PetroChina Starts Work on Largest Home-grown LNG Plant

Top Chinese gas firm PetroChina Co has started building the country's largest onshore gas liquefaction plant with home-grown technology and equipment, aiming to hone its capabilities and meet rising clean energy demand.

The Tai'an plant in eastern Shandong province will be able chill 2.6 million cubic metres (mcm) of gas per day and supply 600,000 tonnes per year (tpy) of liquefied natural gas (LNG) when it is ready for operation in late 2013, parent China National Petroleum Corp (CNPC) said on Thursday in an inhouse newspaper. 

A company source told Reuters that the project would cost some 1.5 billion yuan ($237.94 million).

PetroChina , via its LNG unit Kunlun Energy, started operating its first 1 mcm per day LNG plant on April 21 in southwestern Sichuan, and its Ansai plant in northern Shaanxi, with liquefaction capacity of 2 mcm per day, is due to be ready for use in June.

"We now have the technological capability to build a 3 million tpy plant, but that scale is beyond domestic manufacturing capability for key equipment," said the company source, who declined to be named as he was not authorised to speak to the media.

"There is also no need to build such a large LNG plant in China under existing conditions, including gas supplies, demand and government policies."

To reduce the share of coal consumption and boost gas use, China's major state energy firms have in recent years focused on building long-haul gas pipelines to transport the fuel to consuming centres and earmarked hefty investments for large LNG import terminals.

Small-scale onshore gas liquefaction facilities, which are mostly private and near marginal gas reservoirs that have limited access to pipeline networks, have also boomed in the past decade.
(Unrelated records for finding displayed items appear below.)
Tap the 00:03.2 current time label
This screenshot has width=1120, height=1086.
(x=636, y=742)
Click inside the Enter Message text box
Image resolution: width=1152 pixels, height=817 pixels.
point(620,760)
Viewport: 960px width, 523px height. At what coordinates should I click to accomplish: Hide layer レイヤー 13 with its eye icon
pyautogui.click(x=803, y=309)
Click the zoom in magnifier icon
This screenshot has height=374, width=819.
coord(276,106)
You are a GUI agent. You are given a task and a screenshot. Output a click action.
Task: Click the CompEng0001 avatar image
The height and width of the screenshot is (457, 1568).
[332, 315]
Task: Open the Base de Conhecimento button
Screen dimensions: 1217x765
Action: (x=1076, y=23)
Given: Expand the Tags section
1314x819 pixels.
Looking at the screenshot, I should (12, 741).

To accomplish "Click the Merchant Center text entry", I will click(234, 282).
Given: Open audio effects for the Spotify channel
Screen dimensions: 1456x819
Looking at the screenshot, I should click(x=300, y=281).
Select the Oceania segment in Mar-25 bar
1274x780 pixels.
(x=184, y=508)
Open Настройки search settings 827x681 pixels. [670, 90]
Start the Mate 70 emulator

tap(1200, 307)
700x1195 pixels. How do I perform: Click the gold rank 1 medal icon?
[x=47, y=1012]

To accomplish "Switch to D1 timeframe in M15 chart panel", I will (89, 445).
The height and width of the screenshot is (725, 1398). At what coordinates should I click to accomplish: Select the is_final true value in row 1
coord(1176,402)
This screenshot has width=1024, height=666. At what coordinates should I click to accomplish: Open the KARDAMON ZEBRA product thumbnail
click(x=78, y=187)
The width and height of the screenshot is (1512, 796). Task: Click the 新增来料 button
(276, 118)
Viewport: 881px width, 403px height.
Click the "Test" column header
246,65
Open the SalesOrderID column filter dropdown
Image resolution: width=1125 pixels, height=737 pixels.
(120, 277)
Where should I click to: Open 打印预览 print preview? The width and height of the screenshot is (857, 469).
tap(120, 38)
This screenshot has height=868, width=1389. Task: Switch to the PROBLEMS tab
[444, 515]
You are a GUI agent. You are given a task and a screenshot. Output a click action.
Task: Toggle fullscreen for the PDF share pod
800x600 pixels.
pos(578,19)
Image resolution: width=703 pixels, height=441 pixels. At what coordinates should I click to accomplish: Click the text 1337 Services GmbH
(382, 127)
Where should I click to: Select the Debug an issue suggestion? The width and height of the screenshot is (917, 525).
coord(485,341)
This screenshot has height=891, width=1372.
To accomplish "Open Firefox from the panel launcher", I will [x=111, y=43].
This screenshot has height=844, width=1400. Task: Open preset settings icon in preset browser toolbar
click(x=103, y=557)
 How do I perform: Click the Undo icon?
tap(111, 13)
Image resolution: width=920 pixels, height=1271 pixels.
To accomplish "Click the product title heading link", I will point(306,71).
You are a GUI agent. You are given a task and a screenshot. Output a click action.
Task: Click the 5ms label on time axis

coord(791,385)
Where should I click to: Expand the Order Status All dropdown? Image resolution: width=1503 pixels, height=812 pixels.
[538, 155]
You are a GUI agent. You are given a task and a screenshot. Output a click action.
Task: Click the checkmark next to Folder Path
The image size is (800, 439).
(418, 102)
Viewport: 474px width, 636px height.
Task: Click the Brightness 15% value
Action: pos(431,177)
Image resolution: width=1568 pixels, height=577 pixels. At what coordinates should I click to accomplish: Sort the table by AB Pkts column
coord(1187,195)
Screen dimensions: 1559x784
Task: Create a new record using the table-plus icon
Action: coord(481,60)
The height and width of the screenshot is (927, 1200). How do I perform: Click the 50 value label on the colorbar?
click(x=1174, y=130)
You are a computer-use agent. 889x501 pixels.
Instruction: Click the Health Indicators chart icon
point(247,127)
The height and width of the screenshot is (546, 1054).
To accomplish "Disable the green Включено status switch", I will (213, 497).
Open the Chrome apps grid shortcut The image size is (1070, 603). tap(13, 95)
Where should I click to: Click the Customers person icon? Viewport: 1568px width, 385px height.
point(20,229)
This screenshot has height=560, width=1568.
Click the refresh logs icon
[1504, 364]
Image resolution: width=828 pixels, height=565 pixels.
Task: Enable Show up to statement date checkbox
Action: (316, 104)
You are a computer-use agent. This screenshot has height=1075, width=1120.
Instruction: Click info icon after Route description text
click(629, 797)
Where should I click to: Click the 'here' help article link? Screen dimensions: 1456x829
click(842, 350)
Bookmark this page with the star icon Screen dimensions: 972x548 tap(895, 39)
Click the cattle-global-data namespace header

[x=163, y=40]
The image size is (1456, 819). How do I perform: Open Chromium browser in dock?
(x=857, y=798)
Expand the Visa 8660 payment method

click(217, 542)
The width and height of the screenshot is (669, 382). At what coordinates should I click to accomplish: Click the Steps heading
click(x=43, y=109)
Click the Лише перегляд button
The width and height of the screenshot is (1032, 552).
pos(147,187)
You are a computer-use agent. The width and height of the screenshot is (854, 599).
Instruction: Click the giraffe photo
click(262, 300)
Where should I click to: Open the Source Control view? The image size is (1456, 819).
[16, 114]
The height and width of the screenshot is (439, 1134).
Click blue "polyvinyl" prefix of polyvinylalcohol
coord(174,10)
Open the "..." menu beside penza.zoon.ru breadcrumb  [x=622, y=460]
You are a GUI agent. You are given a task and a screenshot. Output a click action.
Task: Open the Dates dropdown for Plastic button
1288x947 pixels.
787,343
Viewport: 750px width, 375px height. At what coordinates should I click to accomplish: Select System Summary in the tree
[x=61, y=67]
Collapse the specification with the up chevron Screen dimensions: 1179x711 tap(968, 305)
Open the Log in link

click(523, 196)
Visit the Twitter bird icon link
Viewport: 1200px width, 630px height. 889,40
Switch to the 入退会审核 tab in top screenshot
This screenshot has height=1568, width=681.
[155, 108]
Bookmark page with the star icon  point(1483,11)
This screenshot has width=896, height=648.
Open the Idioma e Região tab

LNG output from these facilities is trucked to factories and residents, filling a supply gap.

The growing niche market has attracted attention from national champions such as PetroChina, making the sector increasingly competitive.

Many of China's existing LNG plants use technology from companies such as U.S. firm Black & Veatch Corp, Germany's Linde Ag and France's Technip SA. 

Black & Veatch and its partner Chemtex alone have secured 14 such projects in China since 2005, the firm has said.